These are not happy times for our country. Political violence is becoming normalised, the strike wave shows no sign of letting up, education remains in crisis and corruption has reached the point where people are making comparisons between contemporary South Africa and Mobutu’s Zaire. And our economic crisis, with mass unemployment, seems more or less permanent. And it is this last fact that should be keeping our rulers up at night. Mass unemployment will, inevitably, lead to an explosion of some sort.
It seems to many people that the dreams of 1994 lie in tatters. There should be no equivocation on the reality that there are very serious threats to our society and that many of them come from within the ruling party and its alliance partners.
If we keep going on the road we are on we will end up with a society in which politicians plunder the country from within their gated luxury. We all have to move, and move fast, to challenge the direction in which the country is going.
But we should not fall prey to a debilitating pessimism. If we look at where we were twenty or thirty years ago we have a lot of be grateful. Racism, a truly odious corruption of what it is to be a human being, has no formal legitimacy and many of our children are growing up in environments far less toxic than their parents and grandparents. That is something to celebrate.
And the fact that so many black families have been able to take advantage of the end of formal racism to advance, to educate their children and join the middle class is also something to celebrate. The black middle class is now larger than the white middle class. For all these people this country and its democracy have opened real opportunity and many of them will not let it go down without a fight.
And although there are forces that would like to roll back press freedom, and although our media is still very much an elite media, we still have much more freedom of expression that we ever did under apartheid. This too is something to celebrate. It gives us a lot of space not just to expose failures of government but also to have real discussions about alternatives.
And while the ANC’s failure to create jobs will probably lead to serious consequences, its best project has been the system of grants which has blunted the sharp edge of poverty for millions of people. The party’s worst policy decision, and the one that will come back to haunt it, is its arrogant refusal to consider the basic income grant. But the success of the pension system and the child support grant does give us an institutional basis on which we could roll out a basic income grant. We have the money for us and all we need is the political will.
But although it has made some good decisions here and there the fact is that our government is degenerating at an incredible rate and the ruling party is, as most of its cadres openly admit, in a huge mess. We have passed the point at which we could look to the government and the ruling party to find a way out of the swamp into which we have sunk. We know have to look to society itself for a way out.

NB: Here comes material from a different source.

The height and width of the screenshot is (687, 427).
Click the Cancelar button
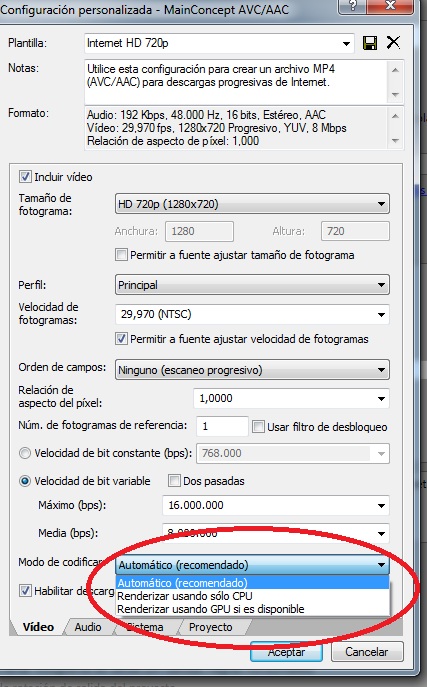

What this means is that we need serious debates and discussion at all levels of society about a way forward. This must be at the level of ideas but, also, at the level of practice. We need to be creative and open-minded. But two things are clear at the outset. One is that there can be no sustainable future that is not democratic. The other is that there can be no sustainable future that does not seriously and speedily address poverty.
We can turn our country around. Brazil is no paradise but it is a country that is moving forward and without the right ideas, the right forms of organisation to drive good ideas forward and the right leadership we could also halt our dissent into social and political decline and start to move forward. If Brazil, once a dictatorship and once the most unequal country in the world, and a country that has been wracked by gross corruption, could turn the corner so can we.
The important thing now is not to give into pessimism. We must build on our achievements and move forward to a democratic society in which everyone has a real stake. But this does require a real debate and for a real debate to flourish we all need to put aside some of our dogmatism, some of our all too quick assumptions about others and to keep an open mind. The stakes are just too high for us to be able to fall back into our old habits.
One thing that’s clear from the Brazilian example is that social grants — direct cash transfers to the poor — have done more than anything else to begin to reduce poverty and inequality. Mass unemployment is simply not politically sustainable and if a grants system can buy us some time while we try and resolve our economy problems we really should examine it as carefully and seriously.
Talk about a “second transition” or even a “Zuma moment” is cheap. What we need is real and effective action. If the Brazilian model of cash transfers could work there we need to take it very, very seriously here.
Imraan Buccus is a research fellow in the school of social sciences at the University of KwaZulu-Natal and academic director of a study-abroad programme on political transformation.